Intra-Enterprise Storage
In addition to third-party storage sites, an enterprise with two or more
locations can leverage its geographical diversity by providing its own
offsite storage. Site “A” can store information at Site “B”, and Site “B”,
if necessary, can store information at Site “A”. This arrangement may be:
- More cost effective than engaging a commercial provider (depending on
the provider’s fee structure). - More secure since information control is never ceded to an outside
firm.
There may, however, be a one-time cost associated with buying or building
an appropriate information storage facility (or facilities).
Mobile Storage
One ad hoc solution for achieving offsite storage – still employed by
many small business owners – involves the end-of-day (or end-of-week)

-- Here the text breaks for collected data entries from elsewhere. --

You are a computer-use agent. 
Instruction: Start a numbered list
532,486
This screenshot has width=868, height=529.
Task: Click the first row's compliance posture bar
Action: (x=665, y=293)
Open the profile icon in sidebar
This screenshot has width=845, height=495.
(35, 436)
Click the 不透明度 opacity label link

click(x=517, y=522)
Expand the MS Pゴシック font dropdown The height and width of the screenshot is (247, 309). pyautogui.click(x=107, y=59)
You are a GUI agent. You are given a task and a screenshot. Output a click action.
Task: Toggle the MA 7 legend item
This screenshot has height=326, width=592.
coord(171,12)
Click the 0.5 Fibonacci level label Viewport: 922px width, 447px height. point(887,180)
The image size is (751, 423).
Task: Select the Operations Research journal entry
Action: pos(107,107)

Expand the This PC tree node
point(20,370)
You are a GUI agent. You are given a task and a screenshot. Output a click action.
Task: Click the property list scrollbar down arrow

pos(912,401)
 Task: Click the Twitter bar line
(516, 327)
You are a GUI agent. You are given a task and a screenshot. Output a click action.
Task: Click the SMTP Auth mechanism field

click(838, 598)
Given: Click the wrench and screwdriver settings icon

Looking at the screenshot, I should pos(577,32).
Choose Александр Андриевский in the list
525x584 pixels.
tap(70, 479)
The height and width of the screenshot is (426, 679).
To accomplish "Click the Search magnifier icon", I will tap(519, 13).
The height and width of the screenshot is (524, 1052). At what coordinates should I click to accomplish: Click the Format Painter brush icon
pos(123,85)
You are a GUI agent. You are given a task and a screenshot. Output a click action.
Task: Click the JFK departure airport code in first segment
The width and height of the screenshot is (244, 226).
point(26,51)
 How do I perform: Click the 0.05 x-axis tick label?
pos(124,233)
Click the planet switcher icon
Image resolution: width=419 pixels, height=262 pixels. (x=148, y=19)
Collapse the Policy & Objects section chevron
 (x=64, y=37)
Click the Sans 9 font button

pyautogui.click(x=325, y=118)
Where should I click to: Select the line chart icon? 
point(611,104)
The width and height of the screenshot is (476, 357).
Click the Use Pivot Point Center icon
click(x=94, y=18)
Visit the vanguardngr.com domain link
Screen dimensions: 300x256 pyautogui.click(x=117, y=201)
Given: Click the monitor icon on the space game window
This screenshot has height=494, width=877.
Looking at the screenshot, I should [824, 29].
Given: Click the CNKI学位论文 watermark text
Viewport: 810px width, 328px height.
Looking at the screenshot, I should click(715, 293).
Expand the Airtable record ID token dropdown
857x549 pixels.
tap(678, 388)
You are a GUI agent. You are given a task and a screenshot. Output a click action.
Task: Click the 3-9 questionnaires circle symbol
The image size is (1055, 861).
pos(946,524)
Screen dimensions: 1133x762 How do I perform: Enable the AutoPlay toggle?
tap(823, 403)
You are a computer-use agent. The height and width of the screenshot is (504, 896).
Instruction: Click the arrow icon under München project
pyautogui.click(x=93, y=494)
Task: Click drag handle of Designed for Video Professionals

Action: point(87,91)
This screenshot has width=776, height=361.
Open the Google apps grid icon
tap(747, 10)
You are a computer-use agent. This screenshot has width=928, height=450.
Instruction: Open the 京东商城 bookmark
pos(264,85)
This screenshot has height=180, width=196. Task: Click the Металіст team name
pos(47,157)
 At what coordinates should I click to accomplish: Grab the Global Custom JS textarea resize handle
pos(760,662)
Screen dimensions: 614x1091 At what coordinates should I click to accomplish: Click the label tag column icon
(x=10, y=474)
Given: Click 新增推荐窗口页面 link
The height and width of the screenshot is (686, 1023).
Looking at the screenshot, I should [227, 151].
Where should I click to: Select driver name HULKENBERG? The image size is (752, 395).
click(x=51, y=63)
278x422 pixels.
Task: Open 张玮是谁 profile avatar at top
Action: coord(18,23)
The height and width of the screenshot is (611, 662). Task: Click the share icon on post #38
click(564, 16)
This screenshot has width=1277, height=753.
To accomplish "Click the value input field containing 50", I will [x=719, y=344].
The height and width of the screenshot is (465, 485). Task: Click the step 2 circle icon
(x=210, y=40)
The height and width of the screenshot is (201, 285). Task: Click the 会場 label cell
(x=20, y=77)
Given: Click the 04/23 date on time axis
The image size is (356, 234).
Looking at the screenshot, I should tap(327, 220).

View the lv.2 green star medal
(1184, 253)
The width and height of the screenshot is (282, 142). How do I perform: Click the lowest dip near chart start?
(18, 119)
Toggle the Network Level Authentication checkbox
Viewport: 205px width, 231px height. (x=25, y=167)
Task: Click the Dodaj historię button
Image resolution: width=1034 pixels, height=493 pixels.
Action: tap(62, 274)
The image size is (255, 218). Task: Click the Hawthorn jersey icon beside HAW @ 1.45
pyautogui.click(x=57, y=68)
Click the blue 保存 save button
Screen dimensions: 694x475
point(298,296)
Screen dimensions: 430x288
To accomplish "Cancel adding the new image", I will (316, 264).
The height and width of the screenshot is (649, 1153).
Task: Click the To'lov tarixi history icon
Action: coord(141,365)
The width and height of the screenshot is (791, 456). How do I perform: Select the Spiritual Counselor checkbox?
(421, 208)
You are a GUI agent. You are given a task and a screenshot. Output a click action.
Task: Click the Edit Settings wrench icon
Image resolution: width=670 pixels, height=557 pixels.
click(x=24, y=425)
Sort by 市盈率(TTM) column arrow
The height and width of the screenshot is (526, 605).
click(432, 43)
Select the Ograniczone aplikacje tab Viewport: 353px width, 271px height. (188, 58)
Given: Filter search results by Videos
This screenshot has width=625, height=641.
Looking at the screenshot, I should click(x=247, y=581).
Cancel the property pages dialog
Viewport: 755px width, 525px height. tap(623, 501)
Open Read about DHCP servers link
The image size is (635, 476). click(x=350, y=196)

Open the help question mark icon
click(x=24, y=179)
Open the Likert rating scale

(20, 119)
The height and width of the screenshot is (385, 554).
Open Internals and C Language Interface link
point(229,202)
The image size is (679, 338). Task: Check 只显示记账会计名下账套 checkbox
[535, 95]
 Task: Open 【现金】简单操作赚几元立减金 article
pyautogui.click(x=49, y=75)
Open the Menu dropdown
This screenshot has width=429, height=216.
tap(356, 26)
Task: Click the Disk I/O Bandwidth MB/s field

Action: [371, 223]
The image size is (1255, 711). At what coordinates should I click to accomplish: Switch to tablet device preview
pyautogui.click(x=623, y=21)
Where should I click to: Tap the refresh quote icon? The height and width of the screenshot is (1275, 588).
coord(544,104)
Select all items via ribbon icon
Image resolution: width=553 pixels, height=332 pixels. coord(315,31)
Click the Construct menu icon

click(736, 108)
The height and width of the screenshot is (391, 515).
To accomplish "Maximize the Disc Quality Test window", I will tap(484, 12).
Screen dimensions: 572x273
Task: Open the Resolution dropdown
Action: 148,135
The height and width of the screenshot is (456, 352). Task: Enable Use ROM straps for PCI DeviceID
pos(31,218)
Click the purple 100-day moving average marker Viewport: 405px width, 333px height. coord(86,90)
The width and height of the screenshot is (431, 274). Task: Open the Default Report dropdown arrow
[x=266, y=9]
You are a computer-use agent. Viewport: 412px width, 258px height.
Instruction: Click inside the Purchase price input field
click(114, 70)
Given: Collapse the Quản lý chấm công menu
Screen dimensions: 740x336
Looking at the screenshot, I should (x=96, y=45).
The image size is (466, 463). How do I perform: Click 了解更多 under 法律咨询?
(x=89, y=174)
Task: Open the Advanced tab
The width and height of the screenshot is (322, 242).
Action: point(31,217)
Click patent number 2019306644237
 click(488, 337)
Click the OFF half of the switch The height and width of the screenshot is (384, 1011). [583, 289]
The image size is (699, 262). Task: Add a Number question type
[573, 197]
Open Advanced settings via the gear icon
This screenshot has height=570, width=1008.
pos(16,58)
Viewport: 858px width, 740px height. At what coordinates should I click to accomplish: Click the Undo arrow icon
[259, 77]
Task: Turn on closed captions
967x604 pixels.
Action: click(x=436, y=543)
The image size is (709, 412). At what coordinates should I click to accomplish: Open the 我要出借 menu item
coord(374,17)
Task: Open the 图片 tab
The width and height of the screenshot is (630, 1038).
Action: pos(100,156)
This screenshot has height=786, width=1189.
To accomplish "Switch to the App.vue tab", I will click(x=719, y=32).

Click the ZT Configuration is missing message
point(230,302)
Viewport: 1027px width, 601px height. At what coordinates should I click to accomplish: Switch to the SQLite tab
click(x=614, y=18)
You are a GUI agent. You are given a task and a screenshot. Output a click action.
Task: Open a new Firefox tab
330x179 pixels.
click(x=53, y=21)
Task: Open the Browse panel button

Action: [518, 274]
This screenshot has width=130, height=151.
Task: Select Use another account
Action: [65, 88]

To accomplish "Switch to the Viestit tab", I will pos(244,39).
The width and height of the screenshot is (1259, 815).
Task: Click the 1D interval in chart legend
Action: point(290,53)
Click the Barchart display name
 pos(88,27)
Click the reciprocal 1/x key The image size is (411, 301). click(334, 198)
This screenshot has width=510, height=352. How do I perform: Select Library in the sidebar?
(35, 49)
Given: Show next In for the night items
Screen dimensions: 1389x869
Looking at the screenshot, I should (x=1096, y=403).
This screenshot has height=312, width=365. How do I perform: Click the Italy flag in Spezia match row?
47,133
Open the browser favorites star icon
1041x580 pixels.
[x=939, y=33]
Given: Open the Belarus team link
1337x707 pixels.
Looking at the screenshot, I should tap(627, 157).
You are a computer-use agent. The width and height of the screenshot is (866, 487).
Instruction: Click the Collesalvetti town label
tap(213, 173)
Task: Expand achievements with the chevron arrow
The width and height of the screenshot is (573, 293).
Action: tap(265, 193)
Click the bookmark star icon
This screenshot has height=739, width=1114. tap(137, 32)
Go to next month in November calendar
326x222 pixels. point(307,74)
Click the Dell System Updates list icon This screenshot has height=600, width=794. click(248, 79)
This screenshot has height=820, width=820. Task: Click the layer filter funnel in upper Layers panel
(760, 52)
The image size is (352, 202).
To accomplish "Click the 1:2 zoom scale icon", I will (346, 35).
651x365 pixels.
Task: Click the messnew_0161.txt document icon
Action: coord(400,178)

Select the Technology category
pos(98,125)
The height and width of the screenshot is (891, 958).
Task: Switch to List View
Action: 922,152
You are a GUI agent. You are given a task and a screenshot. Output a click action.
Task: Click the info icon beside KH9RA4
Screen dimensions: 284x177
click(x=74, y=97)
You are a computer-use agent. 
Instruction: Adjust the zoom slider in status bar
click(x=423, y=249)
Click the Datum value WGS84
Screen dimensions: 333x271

dumping of PC or server data to mobile information devices, such as tapes,
CDs, DVDs, USB flash drives, external hard drives, smartphones, and/or
laptops. The owners then take these devices home, rendering their
place of residence a de facto offsite storage
facility. This process is both imprecise and insecure when compared
to conventional offsite storage methods, but may be sufficient in
situations where vital records are relatively nonvolatile.
E-mail Storage
One backdoor method for storing electronic files offsite is to attach the
files to an e-mail messages, turning the e-mail repository into a quasi
hard drive. Commercial Internet providers like Microsoft virtually
invite the use – or abuse – of their e-mail archives by providing each
user with a large, often excessive amount of free space.
Cloud Archiving
Cloud archiving, including “archiving-as-a-service,” is quite popular.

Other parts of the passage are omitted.